Quando la politica non c’è i cittadini sballano

Tra le innate passioni che mi hanno caratterizzato fin dalla più tenera età c’è quella per la politica.   La dice lunga un piccolo grazioso episodio che fece andare in visibilio mia nonna materna (lei così austera si addolciva con un nipote che forse le assomigliava molto). Ero andato con mia madre e mia nonna a trascorrere qualche giorno di vacanza a Fabbro Ficulle (paesino in provincia di Terni), ospite del convento dove viveva mia zia Emma, suora orsolina. Avevo quattro-cinque anni, non ricordo con precisione. Pranzavamo in una saletta messa molto gentilmente a nostra disposizione ed in quella saletta vi era un apparecchio radio: la nonna gradiva ascoltarla durante il pasto, soprattutto le piaceva seguire il giornale radio. Un giorno, al termine del notiziario politico, me ne uscii candidamente con questa espressione: “Adesso nonna chiudi pure la radio, perché a me interessa il governo”. Lascio a voi immaginare le reazioni di mia madre, ma soprattutto di mia nonna, incredula e divertita, che rideva di gusto, ma che forse aveva fatto qualche pensiero sulla mia futura esistenza.

### Informazioni estratte
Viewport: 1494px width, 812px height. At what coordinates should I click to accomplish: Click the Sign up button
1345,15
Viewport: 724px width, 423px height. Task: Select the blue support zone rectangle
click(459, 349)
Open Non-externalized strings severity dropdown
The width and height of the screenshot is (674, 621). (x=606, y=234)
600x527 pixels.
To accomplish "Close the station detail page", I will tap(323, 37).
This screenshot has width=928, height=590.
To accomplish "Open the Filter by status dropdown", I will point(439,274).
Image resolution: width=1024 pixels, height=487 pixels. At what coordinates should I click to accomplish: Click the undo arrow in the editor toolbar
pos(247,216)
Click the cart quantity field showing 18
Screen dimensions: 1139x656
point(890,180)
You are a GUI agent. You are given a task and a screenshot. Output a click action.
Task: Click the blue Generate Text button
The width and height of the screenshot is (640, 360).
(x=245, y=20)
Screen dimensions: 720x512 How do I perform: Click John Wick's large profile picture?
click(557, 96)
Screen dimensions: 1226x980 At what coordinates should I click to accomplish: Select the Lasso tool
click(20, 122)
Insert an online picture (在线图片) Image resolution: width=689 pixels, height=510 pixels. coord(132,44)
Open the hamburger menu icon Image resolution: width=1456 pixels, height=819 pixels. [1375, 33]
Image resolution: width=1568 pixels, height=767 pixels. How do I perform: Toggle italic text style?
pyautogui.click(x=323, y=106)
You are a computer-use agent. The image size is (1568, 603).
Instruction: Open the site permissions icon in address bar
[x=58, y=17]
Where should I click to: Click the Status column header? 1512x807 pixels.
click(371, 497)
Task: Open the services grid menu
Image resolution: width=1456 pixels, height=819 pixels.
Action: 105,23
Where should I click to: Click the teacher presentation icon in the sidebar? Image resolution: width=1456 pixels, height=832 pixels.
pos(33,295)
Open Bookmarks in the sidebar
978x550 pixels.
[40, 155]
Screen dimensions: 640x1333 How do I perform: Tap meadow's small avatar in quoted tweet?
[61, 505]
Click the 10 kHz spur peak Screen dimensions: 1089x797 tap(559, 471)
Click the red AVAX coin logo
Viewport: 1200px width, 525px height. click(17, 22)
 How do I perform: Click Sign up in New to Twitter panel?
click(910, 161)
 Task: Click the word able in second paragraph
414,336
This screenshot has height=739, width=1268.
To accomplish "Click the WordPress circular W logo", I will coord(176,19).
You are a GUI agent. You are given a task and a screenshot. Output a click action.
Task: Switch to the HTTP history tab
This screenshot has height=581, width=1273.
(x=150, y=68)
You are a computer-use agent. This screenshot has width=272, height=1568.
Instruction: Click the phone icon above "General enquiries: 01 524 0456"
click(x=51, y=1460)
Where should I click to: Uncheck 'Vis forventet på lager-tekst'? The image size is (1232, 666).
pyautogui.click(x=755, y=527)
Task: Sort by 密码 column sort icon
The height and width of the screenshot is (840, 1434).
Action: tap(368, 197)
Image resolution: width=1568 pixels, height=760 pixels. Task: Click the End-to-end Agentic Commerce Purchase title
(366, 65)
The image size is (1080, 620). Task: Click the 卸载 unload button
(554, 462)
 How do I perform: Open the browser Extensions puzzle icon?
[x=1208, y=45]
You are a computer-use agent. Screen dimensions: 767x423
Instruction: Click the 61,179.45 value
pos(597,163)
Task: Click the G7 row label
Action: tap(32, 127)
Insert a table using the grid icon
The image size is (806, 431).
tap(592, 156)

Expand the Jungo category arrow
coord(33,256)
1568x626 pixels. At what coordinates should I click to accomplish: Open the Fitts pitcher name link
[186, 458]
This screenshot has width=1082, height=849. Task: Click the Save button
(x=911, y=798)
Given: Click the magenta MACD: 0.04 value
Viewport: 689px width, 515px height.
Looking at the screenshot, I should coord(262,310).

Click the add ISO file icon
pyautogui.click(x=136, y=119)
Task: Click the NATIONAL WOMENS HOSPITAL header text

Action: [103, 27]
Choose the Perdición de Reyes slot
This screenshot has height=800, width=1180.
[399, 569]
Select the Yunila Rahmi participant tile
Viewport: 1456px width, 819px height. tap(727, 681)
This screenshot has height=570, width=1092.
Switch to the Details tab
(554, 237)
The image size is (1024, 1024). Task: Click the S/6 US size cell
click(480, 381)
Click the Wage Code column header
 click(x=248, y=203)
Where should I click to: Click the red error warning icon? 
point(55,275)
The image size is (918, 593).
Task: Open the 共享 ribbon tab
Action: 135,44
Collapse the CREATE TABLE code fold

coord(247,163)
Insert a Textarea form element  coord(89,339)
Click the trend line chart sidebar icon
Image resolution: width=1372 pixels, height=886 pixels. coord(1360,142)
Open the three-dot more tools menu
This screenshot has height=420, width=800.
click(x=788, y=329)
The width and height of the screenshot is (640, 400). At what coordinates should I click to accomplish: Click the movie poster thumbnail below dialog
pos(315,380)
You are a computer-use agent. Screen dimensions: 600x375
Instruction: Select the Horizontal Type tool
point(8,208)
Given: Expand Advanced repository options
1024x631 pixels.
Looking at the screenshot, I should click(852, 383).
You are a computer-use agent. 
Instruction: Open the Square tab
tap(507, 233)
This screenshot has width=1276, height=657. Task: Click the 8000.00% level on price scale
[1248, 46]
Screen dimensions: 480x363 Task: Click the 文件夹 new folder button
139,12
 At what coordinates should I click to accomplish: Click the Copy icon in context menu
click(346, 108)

### Problemi e compiti
[a] Nel racconto sulla passione per la politica, dove si trovava il convento in cui viveva la zia Emma?
[b] Prosegui il racconto sulla passione per la politica dal punto in cui si ferma.

### Risposte in ordine
[a] A Fabbro Ficulle, un paesino in provincia di Terni.

[b]
Ebbene sì, da oltre sessant’anni mi interesso alla politica, sono arrivato anche a praticarla in gioventù con impegno e dedizione a livello partitico e istituzionale di base (sezione e quartiere). Non rinnego nulla di questa esperienza: ho intravisto l’alta politica, ho toccato con mano le “sporcaccionate”, nonostante tutto ho conservato gelosamente il senso della democrazia e dell’antifascismo. Se devo proprio essere sincero non ho però mai provato disgusto e repulsione come mi sta succedendo in questo periodo: ho la sensazione che si stia raggiungendo il fondo del barile dal quale sia peraltro molto difficile risalire. In passato esorcizzavo sdegnosamente ogni e qualsiasi tentazione astensionista a livello elettorale, oggi sto valutando con sofferenza l’eventualità di non partecipare al voto, pur sapendo di fare uno sgarbo a quanti hanno dato la vita per guadagnarmi questo sacrosanto diritto.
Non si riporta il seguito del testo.